(Data excerpts)
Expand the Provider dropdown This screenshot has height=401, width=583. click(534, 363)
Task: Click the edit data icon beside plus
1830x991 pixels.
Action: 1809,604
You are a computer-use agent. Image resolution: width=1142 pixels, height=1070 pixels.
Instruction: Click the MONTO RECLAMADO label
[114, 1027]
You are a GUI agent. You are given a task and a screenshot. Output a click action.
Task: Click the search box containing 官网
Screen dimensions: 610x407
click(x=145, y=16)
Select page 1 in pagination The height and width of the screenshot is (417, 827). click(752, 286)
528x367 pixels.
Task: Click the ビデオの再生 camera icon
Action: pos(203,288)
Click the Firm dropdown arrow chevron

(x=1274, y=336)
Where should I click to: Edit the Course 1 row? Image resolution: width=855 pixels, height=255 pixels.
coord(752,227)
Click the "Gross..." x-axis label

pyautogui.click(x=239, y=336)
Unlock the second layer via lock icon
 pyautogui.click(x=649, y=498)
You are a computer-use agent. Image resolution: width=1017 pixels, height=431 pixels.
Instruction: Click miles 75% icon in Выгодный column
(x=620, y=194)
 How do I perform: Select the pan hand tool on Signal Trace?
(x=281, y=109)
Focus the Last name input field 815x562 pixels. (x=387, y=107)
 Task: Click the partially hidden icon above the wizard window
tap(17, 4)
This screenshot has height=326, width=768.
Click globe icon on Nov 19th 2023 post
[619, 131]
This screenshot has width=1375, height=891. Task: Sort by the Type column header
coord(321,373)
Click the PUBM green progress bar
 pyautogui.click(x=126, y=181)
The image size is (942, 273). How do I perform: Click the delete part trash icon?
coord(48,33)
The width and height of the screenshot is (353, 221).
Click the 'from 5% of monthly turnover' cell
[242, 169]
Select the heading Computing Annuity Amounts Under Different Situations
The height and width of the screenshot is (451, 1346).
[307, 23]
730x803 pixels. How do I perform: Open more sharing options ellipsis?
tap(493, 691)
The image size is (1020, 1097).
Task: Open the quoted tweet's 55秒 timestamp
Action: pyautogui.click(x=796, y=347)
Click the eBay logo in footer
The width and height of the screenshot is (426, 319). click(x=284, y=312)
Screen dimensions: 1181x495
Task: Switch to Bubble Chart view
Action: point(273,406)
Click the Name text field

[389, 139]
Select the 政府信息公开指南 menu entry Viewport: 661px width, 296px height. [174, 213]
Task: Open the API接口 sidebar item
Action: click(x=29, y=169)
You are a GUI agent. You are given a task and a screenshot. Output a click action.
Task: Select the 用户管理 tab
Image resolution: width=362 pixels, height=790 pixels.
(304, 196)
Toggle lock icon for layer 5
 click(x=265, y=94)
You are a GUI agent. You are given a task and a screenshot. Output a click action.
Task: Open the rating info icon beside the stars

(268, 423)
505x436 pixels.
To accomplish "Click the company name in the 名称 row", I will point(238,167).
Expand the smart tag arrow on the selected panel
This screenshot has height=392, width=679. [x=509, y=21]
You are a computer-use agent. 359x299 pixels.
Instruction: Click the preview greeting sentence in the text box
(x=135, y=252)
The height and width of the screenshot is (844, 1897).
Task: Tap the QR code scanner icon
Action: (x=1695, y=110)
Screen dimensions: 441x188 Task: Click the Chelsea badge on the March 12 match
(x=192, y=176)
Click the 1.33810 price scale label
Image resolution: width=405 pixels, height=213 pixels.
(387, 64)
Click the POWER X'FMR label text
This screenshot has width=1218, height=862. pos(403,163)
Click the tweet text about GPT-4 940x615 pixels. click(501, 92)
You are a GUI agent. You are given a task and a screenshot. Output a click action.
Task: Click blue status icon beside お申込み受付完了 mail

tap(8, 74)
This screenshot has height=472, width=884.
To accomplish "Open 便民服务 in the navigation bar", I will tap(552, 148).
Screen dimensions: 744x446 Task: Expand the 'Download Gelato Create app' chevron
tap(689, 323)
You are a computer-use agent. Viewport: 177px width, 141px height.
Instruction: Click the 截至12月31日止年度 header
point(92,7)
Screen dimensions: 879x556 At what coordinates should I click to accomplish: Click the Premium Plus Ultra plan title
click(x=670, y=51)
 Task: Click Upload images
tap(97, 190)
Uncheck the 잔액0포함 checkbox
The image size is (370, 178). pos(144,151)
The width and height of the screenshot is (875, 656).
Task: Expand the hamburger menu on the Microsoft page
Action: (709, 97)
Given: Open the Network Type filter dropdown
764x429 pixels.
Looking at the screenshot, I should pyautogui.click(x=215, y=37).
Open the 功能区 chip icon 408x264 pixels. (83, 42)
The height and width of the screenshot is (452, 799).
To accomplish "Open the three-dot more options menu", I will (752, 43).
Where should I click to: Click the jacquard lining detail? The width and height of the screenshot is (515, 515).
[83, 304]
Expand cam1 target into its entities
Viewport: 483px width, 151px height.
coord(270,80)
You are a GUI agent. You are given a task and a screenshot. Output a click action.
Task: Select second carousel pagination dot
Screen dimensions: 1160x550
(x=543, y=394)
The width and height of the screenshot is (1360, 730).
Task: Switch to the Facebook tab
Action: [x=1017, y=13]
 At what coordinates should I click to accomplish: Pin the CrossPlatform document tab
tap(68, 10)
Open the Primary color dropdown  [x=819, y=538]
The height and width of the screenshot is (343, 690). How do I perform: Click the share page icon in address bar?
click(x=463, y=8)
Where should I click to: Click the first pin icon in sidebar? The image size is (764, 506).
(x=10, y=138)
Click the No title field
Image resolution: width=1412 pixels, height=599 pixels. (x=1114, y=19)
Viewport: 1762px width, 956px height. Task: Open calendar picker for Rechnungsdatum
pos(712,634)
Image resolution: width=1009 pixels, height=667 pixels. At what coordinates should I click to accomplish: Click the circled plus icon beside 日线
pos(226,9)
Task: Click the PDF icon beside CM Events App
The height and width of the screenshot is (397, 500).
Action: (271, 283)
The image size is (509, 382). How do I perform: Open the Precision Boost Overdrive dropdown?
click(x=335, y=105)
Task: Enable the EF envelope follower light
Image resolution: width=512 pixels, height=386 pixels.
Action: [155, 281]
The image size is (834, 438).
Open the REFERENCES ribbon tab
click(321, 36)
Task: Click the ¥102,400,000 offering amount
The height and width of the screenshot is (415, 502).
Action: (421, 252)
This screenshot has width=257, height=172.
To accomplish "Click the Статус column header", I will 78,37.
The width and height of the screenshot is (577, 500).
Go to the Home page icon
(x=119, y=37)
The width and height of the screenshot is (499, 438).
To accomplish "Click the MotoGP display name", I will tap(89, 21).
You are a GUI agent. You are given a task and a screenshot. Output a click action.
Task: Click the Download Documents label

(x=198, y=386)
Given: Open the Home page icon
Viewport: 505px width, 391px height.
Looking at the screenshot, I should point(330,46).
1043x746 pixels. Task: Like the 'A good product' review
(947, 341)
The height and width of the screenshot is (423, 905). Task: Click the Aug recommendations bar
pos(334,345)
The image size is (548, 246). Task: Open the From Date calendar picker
(End Data excerpts)
To do: Word for word, copy out the data.

Response area:
Expand the Provider dropdown This screenshot has height=401, width=583. click(534, 363)
Task: Click the edit data icon beside plus
1830x991 pixels.
Action: 1809,604
You are a computer-use agent. Image resolution: width=1142 pixels, height=1070 pixels.
Instruction: Click the MONTO RECLAMADO label
[114, 1027]
You are a GUI agent. You are given a task and a screenshot. Output a click action.
Task: Click the search box containing 官网
Screen dimensions: 610x407
click(x=145, y=16)
Select page 1 in pagination The height and width of the screenshot is (417, 827). click(752, 286)
528x367 pixels.
Task: Click the ビデオの再生 camera icon
Action: pos(203,288)
Click the Firm dropdown arrow chevron

(x=1274, y=336)
Where should I click to: Edit the Course 1 row? Image resolution: width=855 pixels, height=255 pixels.
coord(752,227)
Click the "Gross..." x-axis label

pyautogui.click(x=239, y=336)
Unlock the second layer via lock icon
 pyautogui.click(x=649, y=498)
You are a computer-use agent. Image resolution: width=1017 pixels, height=431 pixels.
Instruction: Click miles 75% icon in Выгодный column
(x=620, y=194)
 How do I perform: Select the pan hand tool on Signal Trace?
(x=281, y=109)
Focus the Last name input field 815x562 pixels. (x=387, y=107)
 Task: Click the partially hidden icon above the wizard window
tap(17, 4)
This screenshot has height=326, width=768.
Click globe icon on Nov 19th 2023 post
[619, 131]
This screenshot has width=1375, height=891. Task: Sort by the Type column header
coord(321,373)
Click the PUBM green progress bar
 pyautogui.click(x=126, y=181)
The image size is (942, 273). How do I perform: Click the delete part trash icon?
coord(48,33)
The width and height of the screenshot is (353, 221).
Click the 'from 5% of monthly turnover' cell
[242, 169]
Select the heading Computing Annuity Amounts Under Different Situations
The height and width of the screenshot is (451, 1346).
[307, 23]
730x803 pixels. How do I perform: Open more sharing options ellipsis?
tap(493, 691)
The image size is (1020, 1097).
Task: Open the quoted tweet's 55秒 timestamp
Action: pyautogui.click(x=796, y=347)
Click the eBay logo in footer
The width and height of the screenshot is (426, 319). click(x=284, y=312)
Screen dimensions: 1181x495
Task: Switch to Bubble Chart view
Action: point(273,406)
Click the Name text field

[389, 139]
Select the 政府信息公开指南 menu entry Viewport: 661px width, 296px height. [174, 213]
Task: Open the API接口 sidebar item
Action: click(x=29, y=169)
You are a GUI agent. You are given a task and a screenshot. Output a click action.
Task: Select the 用户管理 tab
Image resolution: width=362 pixels, height=790 pixels.
(304, 196)
Toggle lock icon for layer 5
 click(x=265, y=94)
You are a GUI agent. You are given a task and a screenshot. Output a click action.
Task: Open the rating info icon beside the stars

(268, 423)
505x436 pixels.
To accomplish "Click the company name in the 名称 row", I will point(238,167).
Expand the smart tag arrow on the selected panel
This screenshot has height=392, width=679. [x=509, y=21]
You are a computer-use agent. 359x299 pixels.
Instruction: Click the preview greeting sentence in the text box
(x=135, y=252)
The height and width of the screenshot is (844, 1897).
Task: Tap the QR code scanner icon
Action: (x=1695, y=110)
Screen dimensions: 441x188 Task: Click the Chelsea badge on the March 12 match
(x=192, y=176)
Click the 1.33810 price scale label
Image resolution: width=405 pixels, height=213 pixels.
(387, 64)
Click the POWER X'FMR label text
This screenshot has width=1218, height=862. pos(403,163)
Click the tweet text about GPT-4 940x615 pixels. click(501, 92)
You are a GUI agent. You are given a task and a screenshot. Output a click action.
Task: Click blue status icon beside お申込み受付完了 mail

tap(8, 74)
This screenshot has height=472, width=884.
To accomplish "Open 便民服务 in the navigation bar", I will tap(552, 148).
Screen dimensions: 744x446 Task: Expand the 'Download Gelato Create app' chevron
tap(689, 323)
You are a computer-use agent. Viewport: 177px width, 141px height.
Instruction: Click the 截至12月31日止年度 header
point(92,7)
Screen dimensions: 879x556 At what coordinates should I click to accomplish: Click the Premium Plus Ultra plan title
click(x=670, y=51)
 Task: Click Upload images
tap(97, 190)
Uncheck the 잔액0포함 checkbox
The image size is (370, 178). pos(144,151)
The width and height of the screenshot is (875, 656).
Task: Expand the hamburger menu on the Microsoft page
Action: (709, 97)
Given: Open the Network Type filter dropdown
764x429 pixels.
Looking at the screenshot, I should pyautogui.click(x=215, y=37).
Open the 功能区 chip icon 408x264 pixels. (83, 42)
The height and width of the screenshot is (452, 799).
To accomplish "Open the three-dot more options menu", I will (752, 43).
Where should I click to: Click the jacquard lining detail? The width and height of the screenshot is (515, 515).
[83, 304]
Expand cam1 target into its entities
Viewport: 483px width, 151px height.
coord(270,80)
You are a GUI agent. You are given a task and a screenshot. Output a click action.
Task: Select second carousel pagination dot
Screen dimensions: 1160x550
(x=543, y=394)
The width and height of the screenshot is (1360, 730).
Task: Switch to the Facebook tab
Action: [x=1017, y=13]
 At what coordinates should I click to accomplish: Pin the CrossPlatform document tab
tap(68, 10)
Open the Primary color dropdown  [x=819, y=538]
The height and width of the screenshot is (343, 690). How do I perform: Click the share page icon in address bar?
click(x=463, y=8)
Where should I click to: Click the first pin icon in sidebar? The image size is (764, 506).
(x=10, y=138)
Click the No title field
Image resolution: width=1412 pixels, height=599 pixels. (x=1114, y=19)
Viewport: 1762px width, 956px height. Task: Open calendar picker for Rechnungsdatum
pos(712,634)
Image resolution: width=1009 pixels, height=667 pixels. At what coordinates should I click to accomplish: Click the circled plus icon beside 日线
pos(226,9)
Task: Click the PDF icon beside CM Events App
The height and width of the screenshot is (397, 500).
Action: (271, 283)
The image size is (509, 382). How do I perform: Open the Precision Boost Overdrive dropdown?
click(x=335, y=105)
Task: Enable the EF envelope follower light
Image resolution: width=512 pixels, height=386 pixels.
Action: [155, 281]
The image size is (834, 438).
Open the REFERENCES ribbon tab
click(321, 36)
Task: Click the ¥102,400,000 offering amount
The height and width of the screenshot is (415, 502).
Action: (421, 252)
This screenshot has width=257, height=172.
To accomplish "Click the Статус column header", I will 78,37.
The width and height of the screenshot is (577, 500).
Go to the Home page icon
(x=119, y=37)
The width and height of the screenshot is (499, 438).
To accomplish "Click the MotoGP display name", I will tap(89, 21).
You are a GUI agent. You are given a task and a screenshot. Output a click action.
Task: Click the Download Documents label

(x=198, y=386)
Given: Open the Home page icon
Viewport: 505px width, 391px height.
Looking at the screenshot, I should point(330,46).
1043x746 pixels. Task: Like the 'A good product' review
(947, 341)
The height and width of the screenshot is (423, 905). Task: Click the Aug recommendations bar
pos(334,345)
The image size is (548, 246). Task: Open the From Date calendar picker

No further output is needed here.